ABOUT THIS EXERCISE:
Reproduce, with no edits, the line that contains "The height and" and all the lines that follow it, ending with the last line of the records.

DATA TO PROCESS:
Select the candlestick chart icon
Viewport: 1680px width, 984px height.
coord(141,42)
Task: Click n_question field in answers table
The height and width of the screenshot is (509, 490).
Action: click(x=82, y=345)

SOLUTION FOR THIS TASK:
The height and width of the screenshot is (509, 490).
Action: click(x=82, y=345)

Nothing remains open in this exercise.